Sonia Sainz-Maza tenía 48 años cuando el pasado 13 de agosto fallecía a consecuencia de un cáncer de colón. Pero lo hizo, denuncia la familia, "sin recibir la ayuda que necesitaba".

Su hermana, Lydia Saiz-Maza, ha explicado en 'El Correo de Burgos' que su médico de cabecera en Espinosa de los Monteros, Burgos, no le dio una cita presencial durante tres meses, y que cuando conoció su diagnóstico ya era tarde. "Hemos perdido nuestros derechos sanitarios", asegura la hermana, que relata como Sonia no fue explorada en todos los meses en los que contactó continuamente con su médico de cabecera refiriendo graves dolores y pérdida de peso.

Todo empezó el 17 de abril, con una primera llamada en la que alertaba de que había empezado a tener dolores en una pierna y a perder peso en pocos días (llegó a perder siete kilos).

La medicación que le recetaron en todo ese tiempo tampoco le sentó bien, y ya le comenzaba a costar realizar ciertos ejercicios físicos, incluso andar. "Su médico nunca consideró verla en consulta ni explorarla. No le mandó una analítica en semanas", señala la hermana.

Ya en junio consiguió una cita en Traumatología del Hospital Universitario de Burgos, derivada por lo que su médico de cabecera consideró una lumbcitalgia. A su vez, este le derivó con un rehabilitador con el que le dieron cita para marzo del año que viene.

Los dolores no cesaban, por lo que acudió en varias ocasiones a varios hospitales de urgencia. En uno le diagnosticaron "tendiditis músculo isquiotibial" y en otro, de nuevo, "lumbalgia". Sonia insistió entonces con su médico de cabecera y en julio consigue una analítica.

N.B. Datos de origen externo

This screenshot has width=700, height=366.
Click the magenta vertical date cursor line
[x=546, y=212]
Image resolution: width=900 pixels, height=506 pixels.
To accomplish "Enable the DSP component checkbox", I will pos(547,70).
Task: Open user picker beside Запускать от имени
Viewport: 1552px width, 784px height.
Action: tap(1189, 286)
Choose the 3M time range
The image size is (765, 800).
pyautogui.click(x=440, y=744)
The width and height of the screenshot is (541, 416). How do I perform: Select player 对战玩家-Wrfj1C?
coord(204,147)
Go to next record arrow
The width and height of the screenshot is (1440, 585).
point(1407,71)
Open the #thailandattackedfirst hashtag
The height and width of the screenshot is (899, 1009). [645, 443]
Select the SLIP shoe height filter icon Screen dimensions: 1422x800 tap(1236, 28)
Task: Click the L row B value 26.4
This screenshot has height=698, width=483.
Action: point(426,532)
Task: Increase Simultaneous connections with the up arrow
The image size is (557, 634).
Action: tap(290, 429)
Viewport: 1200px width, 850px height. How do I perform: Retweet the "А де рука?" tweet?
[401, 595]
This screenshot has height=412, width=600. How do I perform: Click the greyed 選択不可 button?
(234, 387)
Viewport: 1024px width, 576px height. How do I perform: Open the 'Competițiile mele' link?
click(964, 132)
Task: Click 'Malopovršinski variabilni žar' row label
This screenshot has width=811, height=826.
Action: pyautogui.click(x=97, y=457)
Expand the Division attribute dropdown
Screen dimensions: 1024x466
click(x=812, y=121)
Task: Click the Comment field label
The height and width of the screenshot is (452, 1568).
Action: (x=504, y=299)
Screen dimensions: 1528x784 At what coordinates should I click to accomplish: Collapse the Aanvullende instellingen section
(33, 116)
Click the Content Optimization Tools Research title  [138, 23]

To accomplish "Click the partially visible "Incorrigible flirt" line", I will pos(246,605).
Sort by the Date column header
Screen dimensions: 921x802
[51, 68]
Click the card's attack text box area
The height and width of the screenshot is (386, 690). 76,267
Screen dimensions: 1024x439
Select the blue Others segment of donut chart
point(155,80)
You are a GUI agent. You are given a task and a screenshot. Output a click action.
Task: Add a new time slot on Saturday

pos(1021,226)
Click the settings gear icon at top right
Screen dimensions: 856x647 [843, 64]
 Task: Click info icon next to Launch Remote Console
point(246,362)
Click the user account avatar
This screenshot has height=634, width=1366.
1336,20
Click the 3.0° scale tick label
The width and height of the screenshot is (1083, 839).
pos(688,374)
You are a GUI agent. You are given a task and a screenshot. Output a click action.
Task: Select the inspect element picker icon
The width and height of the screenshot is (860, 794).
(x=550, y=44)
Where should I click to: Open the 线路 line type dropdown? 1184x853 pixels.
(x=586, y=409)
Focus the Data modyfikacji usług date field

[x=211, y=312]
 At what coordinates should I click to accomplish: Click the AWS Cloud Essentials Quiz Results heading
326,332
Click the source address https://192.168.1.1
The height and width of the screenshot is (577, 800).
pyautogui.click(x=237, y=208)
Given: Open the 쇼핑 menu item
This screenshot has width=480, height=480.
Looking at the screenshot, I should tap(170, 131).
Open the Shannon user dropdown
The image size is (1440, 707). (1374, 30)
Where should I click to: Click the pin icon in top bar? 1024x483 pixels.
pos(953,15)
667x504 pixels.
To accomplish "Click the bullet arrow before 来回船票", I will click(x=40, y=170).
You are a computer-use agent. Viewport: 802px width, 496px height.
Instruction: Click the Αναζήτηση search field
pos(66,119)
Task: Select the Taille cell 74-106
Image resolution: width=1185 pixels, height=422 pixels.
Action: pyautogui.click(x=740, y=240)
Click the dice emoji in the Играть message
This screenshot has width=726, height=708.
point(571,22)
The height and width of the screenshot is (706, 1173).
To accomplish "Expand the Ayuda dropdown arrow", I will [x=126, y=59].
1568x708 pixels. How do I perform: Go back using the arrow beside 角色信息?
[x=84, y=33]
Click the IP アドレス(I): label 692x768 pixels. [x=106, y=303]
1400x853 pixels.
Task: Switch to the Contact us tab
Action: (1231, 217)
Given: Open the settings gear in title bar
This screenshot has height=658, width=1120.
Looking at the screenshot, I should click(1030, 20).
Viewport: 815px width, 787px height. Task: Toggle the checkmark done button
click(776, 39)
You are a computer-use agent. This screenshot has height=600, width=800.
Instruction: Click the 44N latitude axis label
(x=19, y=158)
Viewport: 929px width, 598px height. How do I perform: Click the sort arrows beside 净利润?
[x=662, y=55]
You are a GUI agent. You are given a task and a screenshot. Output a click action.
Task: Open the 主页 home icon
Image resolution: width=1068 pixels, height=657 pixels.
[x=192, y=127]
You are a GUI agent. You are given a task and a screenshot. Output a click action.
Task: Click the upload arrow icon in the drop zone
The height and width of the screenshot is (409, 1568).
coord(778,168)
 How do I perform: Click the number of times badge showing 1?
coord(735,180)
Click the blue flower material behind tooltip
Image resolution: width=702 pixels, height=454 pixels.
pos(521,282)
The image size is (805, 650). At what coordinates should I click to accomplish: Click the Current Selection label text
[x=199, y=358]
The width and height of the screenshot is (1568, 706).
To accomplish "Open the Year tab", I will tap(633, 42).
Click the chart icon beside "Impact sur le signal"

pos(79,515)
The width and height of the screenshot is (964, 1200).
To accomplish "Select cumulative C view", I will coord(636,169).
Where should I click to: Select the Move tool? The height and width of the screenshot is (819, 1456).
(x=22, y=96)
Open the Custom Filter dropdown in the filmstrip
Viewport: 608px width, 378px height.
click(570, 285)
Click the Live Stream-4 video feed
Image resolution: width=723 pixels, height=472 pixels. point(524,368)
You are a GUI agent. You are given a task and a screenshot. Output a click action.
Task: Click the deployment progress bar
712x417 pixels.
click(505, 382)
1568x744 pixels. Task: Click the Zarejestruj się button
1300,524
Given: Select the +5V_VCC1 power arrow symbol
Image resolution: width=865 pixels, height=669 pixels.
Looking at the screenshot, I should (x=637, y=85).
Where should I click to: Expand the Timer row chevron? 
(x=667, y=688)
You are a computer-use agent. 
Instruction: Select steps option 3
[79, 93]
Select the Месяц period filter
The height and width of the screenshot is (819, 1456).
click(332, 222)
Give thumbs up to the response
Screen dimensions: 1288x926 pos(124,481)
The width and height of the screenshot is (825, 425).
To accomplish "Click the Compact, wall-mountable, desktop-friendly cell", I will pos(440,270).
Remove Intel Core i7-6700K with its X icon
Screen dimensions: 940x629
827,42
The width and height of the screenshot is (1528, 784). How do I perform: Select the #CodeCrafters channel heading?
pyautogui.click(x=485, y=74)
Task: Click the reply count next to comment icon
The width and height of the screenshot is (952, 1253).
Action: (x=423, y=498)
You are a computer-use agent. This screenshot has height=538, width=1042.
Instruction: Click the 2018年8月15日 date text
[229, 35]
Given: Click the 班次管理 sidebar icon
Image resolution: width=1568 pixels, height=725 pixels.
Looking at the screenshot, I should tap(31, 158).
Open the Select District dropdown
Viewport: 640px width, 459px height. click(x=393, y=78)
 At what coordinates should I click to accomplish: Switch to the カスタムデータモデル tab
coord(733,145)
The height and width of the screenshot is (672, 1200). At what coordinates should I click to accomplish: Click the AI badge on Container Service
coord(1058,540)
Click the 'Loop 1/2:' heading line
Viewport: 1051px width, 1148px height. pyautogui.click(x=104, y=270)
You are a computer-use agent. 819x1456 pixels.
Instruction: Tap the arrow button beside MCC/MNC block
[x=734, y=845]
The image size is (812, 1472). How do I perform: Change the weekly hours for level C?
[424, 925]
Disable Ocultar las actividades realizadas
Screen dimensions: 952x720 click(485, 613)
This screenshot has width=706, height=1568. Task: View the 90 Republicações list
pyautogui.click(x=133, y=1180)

Al no recibir los resultados, fue ella la que tuvo que llamar a su médico para conocerlos, y este le dijo que debía acudir al hospital porque precisaba de una transfusión de sangre al presentar una anemia grave.

Allí se quedó ingresada y conoció el diagnóstico definitivo y más certero: cáncer de colon con metástasis. Sonia no volvió a salir del hospital y falleció allí el pasado 13 de agosto.

El mensaje de su hermana es tan duro como realista: "Hay otras enfermedades (aparte del coronavirus) y nos vamos a morir de ellas si no nos atienden".

Desafortunadamente, la historia de Sonia es la de muchos otros pacientes también víctimas del coronavirus, sin haber pasado por la enfermedad en cuestión. laSexta tuvo la ocasión de charlar con Olatz Vázquez, una joven que estuvo año y medio con dolores hasta saber que tenía un cáncer gástrico, y a la que el coronavirus hizo que su diagnóstico se demorase aún más.

"Yo confiaba en los médicos y si me dicen durante un año y medio que no tengo nada grave, me lo creo", llegó a reconocer Olatz.